Hasta entonces mi relación con el diseño había sido puramente estético, pero esa imagen abrió ante mi un mundo fascinante que dejaba al descubierto las entrañas del calzado, necesitaba saber más.
Algunos años después, ya estudiando en Londres, lo encontré. Era el taller y tienda del Sr. John Lobb, zapatero oficial de la reina de Inglaterra. Como si de un gabinete de curiosidades se tratara y con un más que singular orden, allí se conservan las hormas de personas célebres como Lady Di, Duke Ellington, el Sha de Persia, o Jackie Kennedy y por supuesto las de Su Majestad. Las hormas registran sus vidas, guardan silenciosamente una historia personal, todas la tienen, porque cada par de zapatos está hecho con un propósito. En el taller trabajan con las manos y el corazón al unísono, aplican todo el conocimiento que solo muchos años de experiencia proporcionan, cada par de zapatos encargado se convierte en un proyecto único.

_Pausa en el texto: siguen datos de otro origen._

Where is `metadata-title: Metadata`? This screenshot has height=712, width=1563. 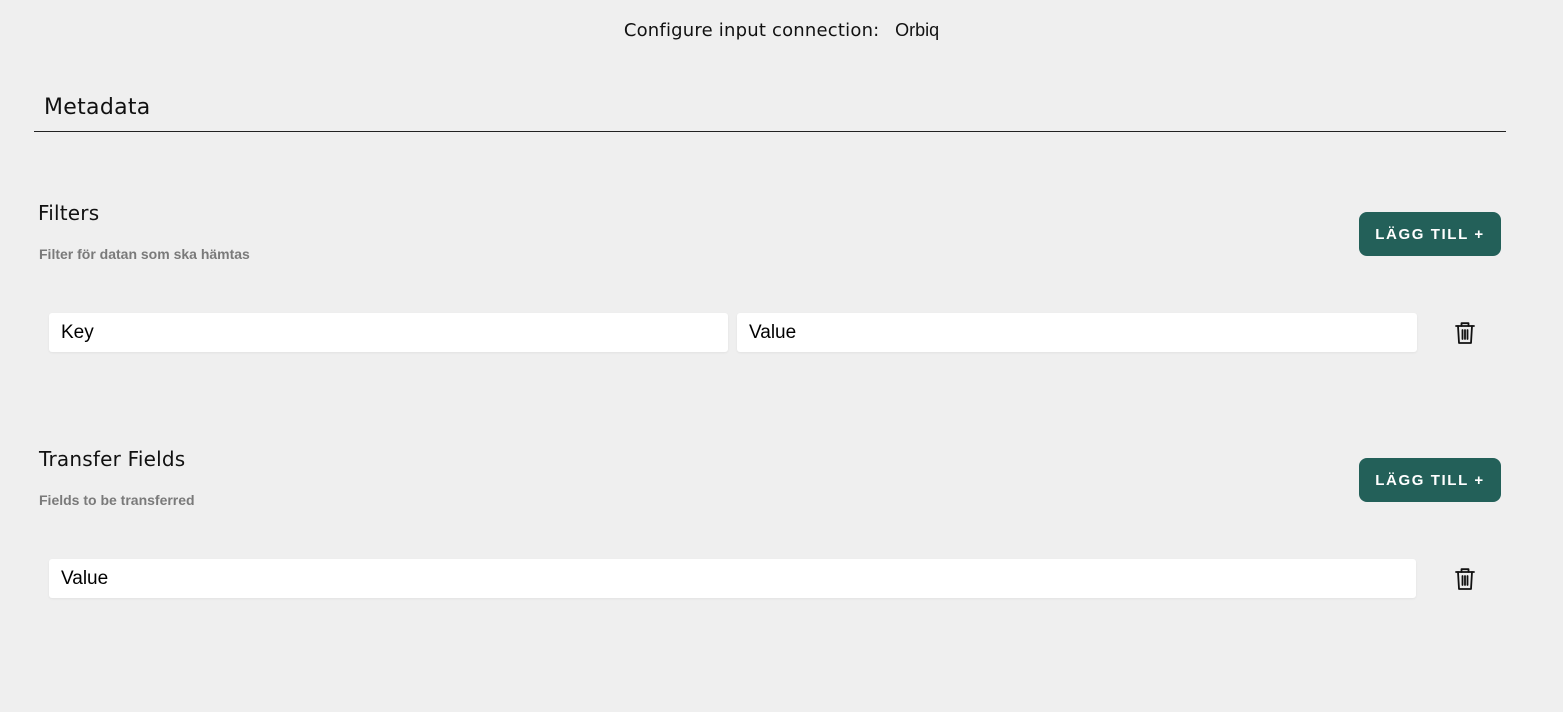
metadata-title: Metadata is located at coordinates (98, 108).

Fue allí donde encontré lo que estaba buscando: las raíces del calzado, el trabajo hecho con las manos y una tradición centenaria rigurosamente aplicada. La única máquina que vi en los años que pasé allí fue una calculadora roñosa, todo lo demás era completamente artesanal, hacían uso de técnicas tradicionales que permiten obtener un meticuloso trabajo medido al milímetro. Empecé siendo cortadora, clicker, un trabajo que prácticamente ya no existe, ni siquiera en la seguridad social inglesa tenían constancia de la existencia de este oficio, el funcionario no supo cómo registrarme. Y en aquel lugar tan especial me convertí en zapatera.